Il semble donc y avoir un couac dans la description sommaire des deux postes. Pas de chance pour le Luxembourg : l'erreur se trouve au Kirchberg. L'arrivée de Didier Bellens au poste de commandes de RTL Group signalait la fin de la direction paritaire qui prévalait depuis la fusion de la CLT avec Ufa, la filiale de Bertelsmann. La maison retrouvait ainsi enfin un patron unique... mais un patron qui s'intéressait plus aux chiffres qu'à l'audiovisuel.

L'ère Bellens chez RTL a été marquée par une profonde réorganisation des organes de direction du groupe. L'indépendance des entités opérationnelles de la compagnie repose sur une longue tradition. Elle aboutissait cependant dans un manque d'exploitation de synergies et de partage d'idées, un boulot qui aurait dû revenir à la maison mère. Or, Didier Bellens a préféré mettre en place un operations management committee rassemblant les dirigeants des principales entités du groupe : RTL Allemagne, M6, Channel 5, Fremantle Media, etc. À eux de se casser la tête sur les programmes et les grilles. Le but poursuivi est des plus louables. Les conséquences pour le site Luxembourg des plus désastreuses.

Sous Didier Bellens, la société faîtière du premier groupe d'audiovisuel d'Europe s'est débarrassée des dernières compétences en matière de radio et de télévision qui lui restaient encore. Depuis, elle est définitivement réduite à une trop banale société de participation financière comme tant d'autres sur la place financière. Au comité exécutif de RTL Group, on ne trouve plus que trois personnes : Bellens, qui a fait sa carrière en gérant des structures financières complexes, Thomas Rabe, le directeur financier en provenance de Clearstream, et Bruno Chauvat, l'ancien directeur d'Audiofina, pour qui il fallait bien trouver un bureau chauffé quelque part après la création de RTL Group. Que les trois mousquetaires sachent que les chiffres qu'ils consolident sont liés à la télévision est probable mais pas garanti. Pour eux, c'est surtout pas très important.

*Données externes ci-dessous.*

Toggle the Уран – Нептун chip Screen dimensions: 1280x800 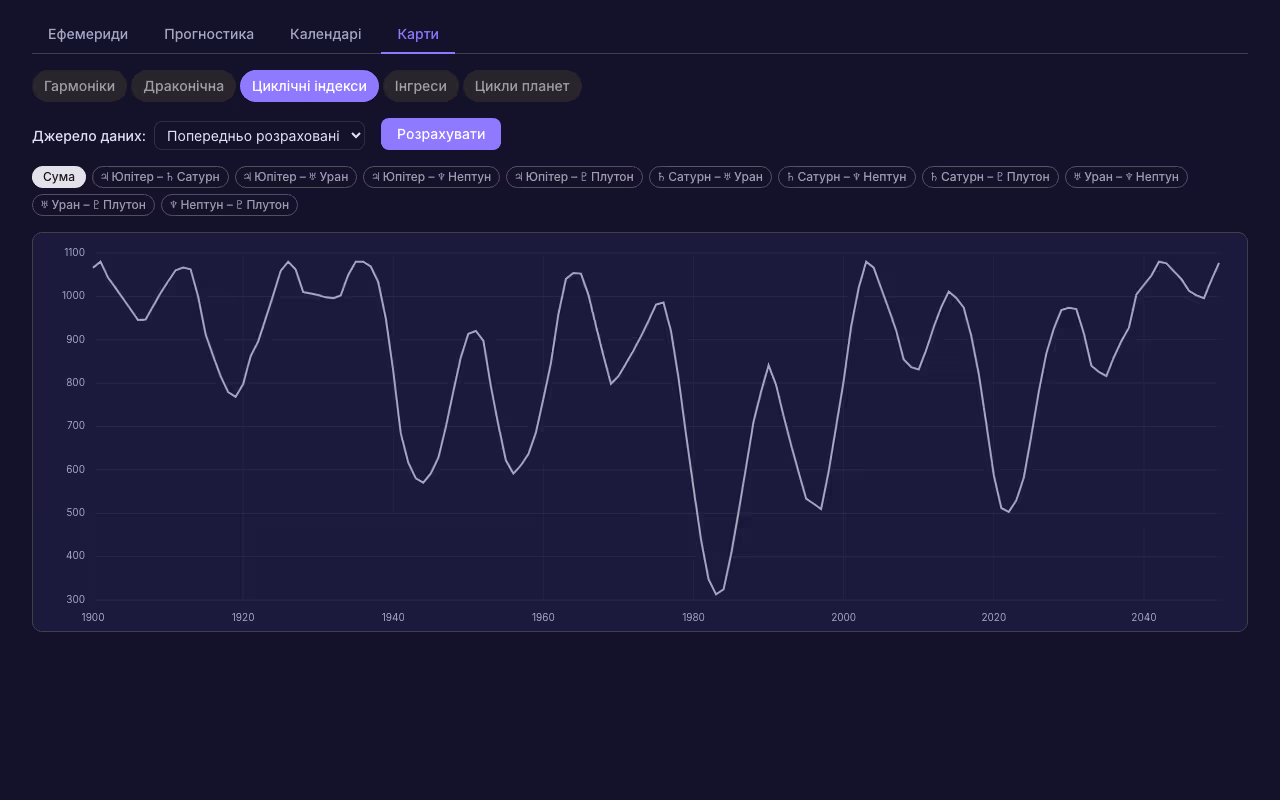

Didier Bellens compilera désormais des chiffres liés au téléphone. Il savait sans doute depuis l'année dernière, après le retrait de GBL du capital de RTL Group et le limogeage de Thomas Middelhoff, le patron de Bertelsmann, que le temps était venu pour se chercher un nouveau job. Le comité exécutif du géant des médias allemand est rempli de gens qui ont encore l'un ou l'autre compte à régler avec le protégé d'Albert Frère. Bellens lui-même, bien qu'à la tête de la division la plus importante de Bertelsmann, n'avait jamais réussi à se faire nommer au comité de direction de la maison mère.

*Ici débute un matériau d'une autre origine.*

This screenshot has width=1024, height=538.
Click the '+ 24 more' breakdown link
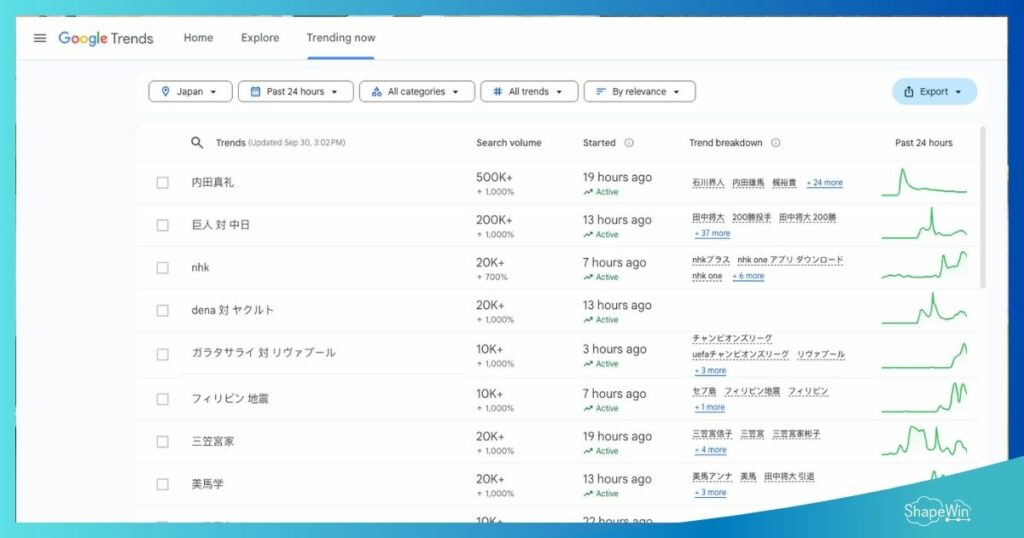tap(825, 183)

Trois noms du sérail de Gütersloh reviennent quand on évoque la succession de Bellens : Ewald Walgenbach, l'ancien directeur général de RTL Group, Gerhard Zeiler, le patron de RTL Allemagne, et Rolf Schmidt-Holz, qui partageait jusqu'en 2000 la direction de CLT-Ufa avec Rémy Sautter. Que le pouvoir dans RTL Group revienne avec un des trois au Kirchberg est peu probable. Mais, tous les trois étant des hommes de télévision, la société faîtière pourrait au moins jouer à nouveau un rôle stratégique autre que financier. 

Les actionnaires minoritaires luxembourgeois de RTL Group perdent en Didier Bellens un allié -- même s'il avait les mains liées. Bertelsmann est entre-temps monté à 90,2 pour cent du capital de la société. Au moins le résultat financier du groupe s'est amélioré au cours du dernier exercice sous la responsabilité de Didier Bellens. Après les pertes astronomiques de 2001 -- 2,5 milliards d'euro liés à des corrections de valeurs sur participations -- le bénéfice 2002 de RTL Group dépasserait les attentes des analystes.